Page excerpt: Begin
You must have misread the post. I agreed with you.

A lot of things objectively exist. "Constructs"... "physical objects"... "quantum fields"... "mathematical truths." Some things land BOTH in the category of "things that are real" and "things that aren't physical objects"-- which is the realist position. But I did not imply that physical objects that really are there somehow don't exist. Physical objects exist objectively. Any realist will tell you that. In fact, it's usually premise 1 for any argument for realism.

I don't have a "threshold at fantasies." Some things DO exist. Other things do not. That's the basic foundation for realism. Nominalists. on the other hand, have no criteria for things that exist. They say all we are doing is "naming" things. And there is no reality behind those names, except what we "imagine" to be real. I disagree with them.

Yes, sometimes, some things only exist because we've named them. Like when we imagine a magical horse with a horn protruding from its head. But other times, we think of things like GDP of a nation. And this example describes something that is a real feature of the world, even though some folks take it to be some airy-fairy conception that we make after taking a couple of dabs. That couldn't be farther from the truth. GDP is a genuine feature of human reality, whether it has physical properties or not.
 

Heyo

Veteran Member
You must have misread the post. I agreed with you.
I don't think we agree fully and this post clarifies how.
Page excerpt: End
Given records: Begin
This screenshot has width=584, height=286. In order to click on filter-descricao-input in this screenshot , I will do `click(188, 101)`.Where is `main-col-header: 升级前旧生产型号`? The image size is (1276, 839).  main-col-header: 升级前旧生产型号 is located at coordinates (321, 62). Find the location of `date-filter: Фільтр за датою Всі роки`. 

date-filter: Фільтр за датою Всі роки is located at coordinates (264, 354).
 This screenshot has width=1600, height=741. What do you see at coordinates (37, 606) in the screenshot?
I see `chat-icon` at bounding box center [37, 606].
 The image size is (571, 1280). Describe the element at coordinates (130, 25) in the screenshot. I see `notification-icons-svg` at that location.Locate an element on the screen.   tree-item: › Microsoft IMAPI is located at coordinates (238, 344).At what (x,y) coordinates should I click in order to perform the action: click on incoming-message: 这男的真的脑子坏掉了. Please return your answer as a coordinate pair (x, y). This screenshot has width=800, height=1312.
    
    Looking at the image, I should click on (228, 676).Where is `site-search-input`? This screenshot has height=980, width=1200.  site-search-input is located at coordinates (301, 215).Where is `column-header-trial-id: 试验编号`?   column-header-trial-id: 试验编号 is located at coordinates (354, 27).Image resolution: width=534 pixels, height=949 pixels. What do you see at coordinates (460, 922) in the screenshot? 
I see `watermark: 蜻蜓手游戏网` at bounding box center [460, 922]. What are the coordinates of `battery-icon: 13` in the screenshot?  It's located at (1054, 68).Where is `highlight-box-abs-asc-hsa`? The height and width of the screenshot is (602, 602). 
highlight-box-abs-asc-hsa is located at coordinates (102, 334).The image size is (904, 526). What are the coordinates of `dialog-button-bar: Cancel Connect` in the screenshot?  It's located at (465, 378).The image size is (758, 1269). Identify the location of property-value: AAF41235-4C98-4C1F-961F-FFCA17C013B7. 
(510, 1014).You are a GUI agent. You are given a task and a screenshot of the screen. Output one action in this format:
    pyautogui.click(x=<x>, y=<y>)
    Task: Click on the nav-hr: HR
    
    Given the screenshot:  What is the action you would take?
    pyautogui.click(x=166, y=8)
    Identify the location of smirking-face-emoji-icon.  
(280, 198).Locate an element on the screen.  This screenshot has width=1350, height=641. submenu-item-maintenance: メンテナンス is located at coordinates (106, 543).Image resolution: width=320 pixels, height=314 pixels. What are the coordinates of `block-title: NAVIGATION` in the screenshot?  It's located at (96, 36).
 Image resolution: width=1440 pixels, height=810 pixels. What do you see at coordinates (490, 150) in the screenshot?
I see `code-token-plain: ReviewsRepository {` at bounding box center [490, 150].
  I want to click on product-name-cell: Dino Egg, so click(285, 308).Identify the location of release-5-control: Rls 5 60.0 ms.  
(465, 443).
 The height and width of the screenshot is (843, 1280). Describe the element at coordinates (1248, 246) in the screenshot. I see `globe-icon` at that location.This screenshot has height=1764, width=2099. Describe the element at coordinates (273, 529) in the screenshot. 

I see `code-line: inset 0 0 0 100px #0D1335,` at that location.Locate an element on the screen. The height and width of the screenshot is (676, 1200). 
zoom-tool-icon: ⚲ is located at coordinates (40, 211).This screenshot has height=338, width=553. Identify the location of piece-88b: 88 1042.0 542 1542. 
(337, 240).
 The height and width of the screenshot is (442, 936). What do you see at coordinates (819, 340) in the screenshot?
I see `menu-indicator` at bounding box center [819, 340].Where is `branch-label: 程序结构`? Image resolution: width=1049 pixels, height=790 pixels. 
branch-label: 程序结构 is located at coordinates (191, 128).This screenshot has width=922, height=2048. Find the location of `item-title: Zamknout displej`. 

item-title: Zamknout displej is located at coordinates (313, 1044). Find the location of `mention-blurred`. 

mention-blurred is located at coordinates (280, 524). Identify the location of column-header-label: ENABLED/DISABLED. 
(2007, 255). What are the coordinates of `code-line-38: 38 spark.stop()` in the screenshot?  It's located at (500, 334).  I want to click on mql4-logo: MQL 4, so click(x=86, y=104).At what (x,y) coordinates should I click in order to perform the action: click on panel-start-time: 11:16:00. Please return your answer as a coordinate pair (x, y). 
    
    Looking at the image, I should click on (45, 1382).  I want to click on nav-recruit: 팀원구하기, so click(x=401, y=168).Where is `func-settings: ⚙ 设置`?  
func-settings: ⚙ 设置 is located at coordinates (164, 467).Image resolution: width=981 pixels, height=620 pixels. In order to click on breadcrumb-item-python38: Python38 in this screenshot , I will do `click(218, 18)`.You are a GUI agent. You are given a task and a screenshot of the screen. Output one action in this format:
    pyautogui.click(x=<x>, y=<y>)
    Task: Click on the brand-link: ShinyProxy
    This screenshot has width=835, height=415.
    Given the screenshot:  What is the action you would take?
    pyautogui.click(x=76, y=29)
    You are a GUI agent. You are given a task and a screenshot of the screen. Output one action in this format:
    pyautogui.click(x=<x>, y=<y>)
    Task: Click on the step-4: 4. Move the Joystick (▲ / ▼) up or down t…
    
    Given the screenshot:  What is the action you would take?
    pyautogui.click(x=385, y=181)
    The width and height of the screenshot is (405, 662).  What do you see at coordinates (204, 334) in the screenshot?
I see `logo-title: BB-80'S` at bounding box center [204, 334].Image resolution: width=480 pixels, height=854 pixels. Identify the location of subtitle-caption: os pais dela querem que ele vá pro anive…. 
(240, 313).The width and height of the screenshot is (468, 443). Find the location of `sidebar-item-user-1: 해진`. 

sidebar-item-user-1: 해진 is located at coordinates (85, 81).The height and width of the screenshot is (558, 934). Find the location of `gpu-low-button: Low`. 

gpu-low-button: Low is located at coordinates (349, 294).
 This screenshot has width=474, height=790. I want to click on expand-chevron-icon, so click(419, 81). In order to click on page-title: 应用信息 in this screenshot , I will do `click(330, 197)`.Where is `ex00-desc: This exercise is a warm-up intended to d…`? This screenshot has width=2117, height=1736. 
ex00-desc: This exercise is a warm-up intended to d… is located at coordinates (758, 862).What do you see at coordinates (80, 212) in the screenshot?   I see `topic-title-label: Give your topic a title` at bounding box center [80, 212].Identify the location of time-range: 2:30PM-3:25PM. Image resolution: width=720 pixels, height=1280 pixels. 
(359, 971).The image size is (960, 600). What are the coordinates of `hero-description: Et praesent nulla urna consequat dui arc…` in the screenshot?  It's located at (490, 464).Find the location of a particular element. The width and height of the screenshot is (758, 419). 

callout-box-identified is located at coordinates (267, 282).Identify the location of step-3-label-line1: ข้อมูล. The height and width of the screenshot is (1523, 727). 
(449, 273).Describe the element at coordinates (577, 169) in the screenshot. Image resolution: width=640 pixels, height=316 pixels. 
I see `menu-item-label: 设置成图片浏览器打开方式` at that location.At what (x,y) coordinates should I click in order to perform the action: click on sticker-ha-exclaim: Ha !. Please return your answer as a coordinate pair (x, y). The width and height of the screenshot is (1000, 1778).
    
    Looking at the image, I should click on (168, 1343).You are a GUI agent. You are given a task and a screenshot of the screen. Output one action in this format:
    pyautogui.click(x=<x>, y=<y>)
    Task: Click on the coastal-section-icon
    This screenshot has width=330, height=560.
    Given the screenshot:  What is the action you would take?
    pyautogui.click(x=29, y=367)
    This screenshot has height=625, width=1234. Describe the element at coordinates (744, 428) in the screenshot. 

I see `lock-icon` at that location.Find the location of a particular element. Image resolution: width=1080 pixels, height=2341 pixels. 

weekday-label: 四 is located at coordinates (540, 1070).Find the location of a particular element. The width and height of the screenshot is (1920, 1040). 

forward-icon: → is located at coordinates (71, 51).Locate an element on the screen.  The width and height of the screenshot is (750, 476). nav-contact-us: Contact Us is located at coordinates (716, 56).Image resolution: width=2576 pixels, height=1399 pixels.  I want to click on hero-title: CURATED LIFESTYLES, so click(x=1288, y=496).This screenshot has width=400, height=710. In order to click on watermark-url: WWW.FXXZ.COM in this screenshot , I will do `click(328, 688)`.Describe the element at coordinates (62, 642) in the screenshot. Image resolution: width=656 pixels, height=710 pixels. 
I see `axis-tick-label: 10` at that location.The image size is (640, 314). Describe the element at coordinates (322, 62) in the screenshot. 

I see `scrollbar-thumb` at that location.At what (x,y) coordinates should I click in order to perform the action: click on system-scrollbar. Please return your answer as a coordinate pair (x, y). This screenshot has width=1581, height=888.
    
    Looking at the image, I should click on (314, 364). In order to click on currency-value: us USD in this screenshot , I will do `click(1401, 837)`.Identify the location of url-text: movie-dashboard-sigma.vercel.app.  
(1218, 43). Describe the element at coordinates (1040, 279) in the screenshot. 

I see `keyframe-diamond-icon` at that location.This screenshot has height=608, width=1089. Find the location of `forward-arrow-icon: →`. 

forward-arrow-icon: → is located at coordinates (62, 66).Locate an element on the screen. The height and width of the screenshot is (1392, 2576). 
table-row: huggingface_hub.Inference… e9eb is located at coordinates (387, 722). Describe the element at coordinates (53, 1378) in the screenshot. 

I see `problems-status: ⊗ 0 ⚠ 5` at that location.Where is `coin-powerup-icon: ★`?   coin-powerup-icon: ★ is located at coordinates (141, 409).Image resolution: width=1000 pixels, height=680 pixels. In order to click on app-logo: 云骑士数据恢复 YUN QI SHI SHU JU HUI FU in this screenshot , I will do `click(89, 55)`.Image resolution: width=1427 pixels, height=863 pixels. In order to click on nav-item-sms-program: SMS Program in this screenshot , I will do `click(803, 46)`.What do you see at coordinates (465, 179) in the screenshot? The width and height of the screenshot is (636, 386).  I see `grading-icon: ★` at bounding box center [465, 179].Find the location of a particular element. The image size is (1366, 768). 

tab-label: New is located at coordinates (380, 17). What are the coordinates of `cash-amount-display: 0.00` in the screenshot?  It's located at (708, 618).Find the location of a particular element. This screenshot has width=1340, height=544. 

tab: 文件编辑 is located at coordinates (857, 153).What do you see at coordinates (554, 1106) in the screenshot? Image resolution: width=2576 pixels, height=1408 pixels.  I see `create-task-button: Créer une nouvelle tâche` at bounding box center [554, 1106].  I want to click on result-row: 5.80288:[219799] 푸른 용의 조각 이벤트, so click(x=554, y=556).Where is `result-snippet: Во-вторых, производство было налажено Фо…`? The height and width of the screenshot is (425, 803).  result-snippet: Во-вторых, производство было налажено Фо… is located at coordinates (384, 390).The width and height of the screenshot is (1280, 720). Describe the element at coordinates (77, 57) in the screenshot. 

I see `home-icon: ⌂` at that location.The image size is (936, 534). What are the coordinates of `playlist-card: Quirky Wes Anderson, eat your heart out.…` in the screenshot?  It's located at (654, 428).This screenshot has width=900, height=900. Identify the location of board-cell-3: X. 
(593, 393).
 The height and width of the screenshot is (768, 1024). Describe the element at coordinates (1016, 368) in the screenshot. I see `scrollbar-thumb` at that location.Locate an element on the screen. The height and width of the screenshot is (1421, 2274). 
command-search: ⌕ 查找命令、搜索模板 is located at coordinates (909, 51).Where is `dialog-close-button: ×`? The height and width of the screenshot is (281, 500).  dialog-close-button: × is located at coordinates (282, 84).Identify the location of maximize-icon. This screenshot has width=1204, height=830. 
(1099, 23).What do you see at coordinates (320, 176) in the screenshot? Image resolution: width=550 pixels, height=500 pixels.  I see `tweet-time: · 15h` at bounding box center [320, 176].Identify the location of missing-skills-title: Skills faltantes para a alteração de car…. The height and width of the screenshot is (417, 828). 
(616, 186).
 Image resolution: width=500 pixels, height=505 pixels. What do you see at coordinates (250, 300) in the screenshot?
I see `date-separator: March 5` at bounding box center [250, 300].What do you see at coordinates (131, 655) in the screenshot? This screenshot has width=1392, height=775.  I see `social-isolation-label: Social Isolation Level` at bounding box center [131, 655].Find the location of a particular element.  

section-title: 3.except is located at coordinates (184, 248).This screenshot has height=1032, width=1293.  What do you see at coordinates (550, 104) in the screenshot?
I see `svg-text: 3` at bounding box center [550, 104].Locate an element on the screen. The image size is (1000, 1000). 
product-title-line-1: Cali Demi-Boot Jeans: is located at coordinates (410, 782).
Given records: End
- Exercises -
1 - Answer these questions from the forum post on realism and nominalism:
(a) What does the post say is usually premise 1 for any argument for realism?
(b) According to the post, what do nominalists say all we are doing?
(c) What example does the post give of something that is a real feature of the world even though it may lack physical properties?
2 - Continue the forum post on realism and nominalism, beginning right after its final sentence.

- Responses -
1 -
(a) That physical objects exist objectively.
(b) "Naming" things.
(c) The GDP of a nation.

2 -
A lot of things objectively exist. "Constructs"... "physical objects"... "quantum fields"... "mathematical truths." Some things land BOTH in the category of "things that are real" and "things that aren't physical objects"-- which is the realist position. But I did not imply that physical objects that really are there somehow don't exist. Physical objects exist objectively. Any realist will tell you that. In fact, it's usually premise 1 for any argument for realism.

I don't have a "threshold at fantasies." Some things DO exist. Other things do not. That's the basic foundation for realism. Nominalists. on the other hand, have no criteria for things that exist. They say all we are doing is "naming" things. And there is no reality behind those names, except what we "imagine" to be real. I disagree with them.

Yes, sometimes, some things only exist because we've named them. Like when we imagine a magical horse with a horn protruding from its head. But other times, we think of things like GDP of a nation. And this example describes something that is a real feature of the world, even though some folks take it to be some airy-fairy conception that we make after taking a couple of dabs. That couldn't be farther from the truth. GDP is a genuine feature of human reality, whether it has physical properties or not.
Your example of the unicorn and the GDP shows that your threshold really is fantasies. I distinguish four kinds of unreal entities. Ideals are not real but exist objectively. Shapes and numbers will necessarily be discovered by any sufficiently complex brain and they will always have the same properties and relations.
Constructs don't exist objectively. Money (and GDP, as it is measured in Money) is an invention. It exists but it doesn't exist objectively. While you can assign some "reality" or hyper reality to ideals, you can't with constructs.
Money only exists because we agree that it should. If we don't agree it loses all value and meaning. Therefore ideals and constructs are of different categories of unreal (or, for you, different kinds of "real").
 

Heyo

Veteran Member
I’m not sure the first sentence necessarily infers the second; given that material reality (whatever that is) requires a consciousness to perceive it.
What was the universe like before there were any conscious entities to perceive it?
 

RestlessSoul

Well-Known Member
Why do you assume it didn't? We have evidence that brains produce consciousness but the evidence for consciousness without brains is non-existent.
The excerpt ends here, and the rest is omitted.